Lew Leone is the vice president and general manager of WNYW-FOX 5. He is taking to the airwaves with his thoughts on current affairs. It's called "Lew's View." The views expressed are not necessarily those of the station or its employees.
The bullets are flying in Chicago. In 2012 the Windy City suffered over 500 murders. That's well more than New York City, where the murder rate is at an all-time low. Why is New York safer while Chicago is slowly turning into a war zone? There is strong evidence that the NYPD's practice of stop and frisk is a major component of New York's success. I have a hard time understanding why this program is so controversial.

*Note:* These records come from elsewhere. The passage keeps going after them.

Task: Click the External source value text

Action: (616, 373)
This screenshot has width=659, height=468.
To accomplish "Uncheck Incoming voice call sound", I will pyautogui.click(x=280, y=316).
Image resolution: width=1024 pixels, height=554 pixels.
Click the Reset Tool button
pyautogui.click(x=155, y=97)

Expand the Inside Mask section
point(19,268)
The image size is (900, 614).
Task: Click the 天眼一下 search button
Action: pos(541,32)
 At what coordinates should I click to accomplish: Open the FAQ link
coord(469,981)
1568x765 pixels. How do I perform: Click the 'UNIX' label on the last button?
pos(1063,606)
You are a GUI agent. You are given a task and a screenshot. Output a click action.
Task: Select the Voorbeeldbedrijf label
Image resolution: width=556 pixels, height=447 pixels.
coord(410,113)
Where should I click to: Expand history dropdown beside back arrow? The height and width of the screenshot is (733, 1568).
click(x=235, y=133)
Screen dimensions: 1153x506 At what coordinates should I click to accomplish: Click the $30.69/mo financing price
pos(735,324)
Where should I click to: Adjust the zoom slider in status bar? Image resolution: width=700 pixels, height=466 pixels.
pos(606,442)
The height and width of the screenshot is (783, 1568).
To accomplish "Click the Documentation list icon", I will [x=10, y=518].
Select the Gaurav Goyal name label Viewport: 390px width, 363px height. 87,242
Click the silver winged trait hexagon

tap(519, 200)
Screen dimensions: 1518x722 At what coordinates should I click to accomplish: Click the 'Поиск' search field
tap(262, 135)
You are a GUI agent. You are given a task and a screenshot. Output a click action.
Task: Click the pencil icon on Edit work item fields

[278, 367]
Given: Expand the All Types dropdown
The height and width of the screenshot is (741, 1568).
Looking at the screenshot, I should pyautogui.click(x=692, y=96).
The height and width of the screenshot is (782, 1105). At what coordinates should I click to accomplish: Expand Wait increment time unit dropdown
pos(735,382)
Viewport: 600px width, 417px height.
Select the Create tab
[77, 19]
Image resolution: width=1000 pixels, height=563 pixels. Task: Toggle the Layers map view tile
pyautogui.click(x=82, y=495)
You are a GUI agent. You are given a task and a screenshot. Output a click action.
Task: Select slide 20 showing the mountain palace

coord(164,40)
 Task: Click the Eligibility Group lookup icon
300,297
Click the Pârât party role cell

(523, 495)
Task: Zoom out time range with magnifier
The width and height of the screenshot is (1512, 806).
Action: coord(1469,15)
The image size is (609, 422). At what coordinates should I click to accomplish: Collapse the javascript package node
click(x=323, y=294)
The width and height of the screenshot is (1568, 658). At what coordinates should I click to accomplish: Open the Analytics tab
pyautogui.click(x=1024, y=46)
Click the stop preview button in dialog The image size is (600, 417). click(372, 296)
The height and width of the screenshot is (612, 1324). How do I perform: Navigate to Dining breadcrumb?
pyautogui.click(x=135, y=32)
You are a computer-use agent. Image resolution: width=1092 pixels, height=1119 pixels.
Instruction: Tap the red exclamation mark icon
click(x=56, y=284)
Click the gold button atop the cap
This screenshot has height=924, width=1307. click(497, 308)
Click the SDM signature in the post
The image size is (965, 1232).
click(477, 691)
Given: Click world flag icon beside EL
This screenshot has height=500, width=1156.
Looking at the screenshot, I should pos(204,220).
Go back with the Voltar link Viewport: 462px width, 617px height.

In high-crime areas the police stop, question and frisk suspicious groups or individuals. This helps make the neighborhood safer because the bad guys are said to leave the guns at home, there is less crime committed and lives are saved. I know this seems like a simplistic view but the facts support the effectiveness of stop and frisk.
This week an opinion piece by New York City Police Commissioner Ray Kelly appeared in the Wall Street Journal. It should be required reading for every New Yorker. Commissioner Kelly credits the stop and frisk program with saving over 7,000 lives since 2002. He calls charges of racial profiling disingenuous and incendiary because "accusations of racial profiling ignore the fact that violent crime overwhelmingly occurs in minority neighborhoods."
There are many who disagree and say innocent people are often randomly targeted. I am sensitive to that. The police commissioner is, too.
Kelly says that he understands that someone who has done nothing wrong will be angry if he or she is stopped. But with more oversight and training civilian complaints last year dropped to the lowest level in five years, and Kelly promises even more improvement.
With the stop and frisk program under attack New Yorkers should be very concerned if the practice is significantly curtailed or neutralized to the point of being ineffective. If we handcuff the NYPD more people will die, the city will not be as safe, the economy will suffer and certainly fewer tourists will visit if we produce Chicago-like headlines.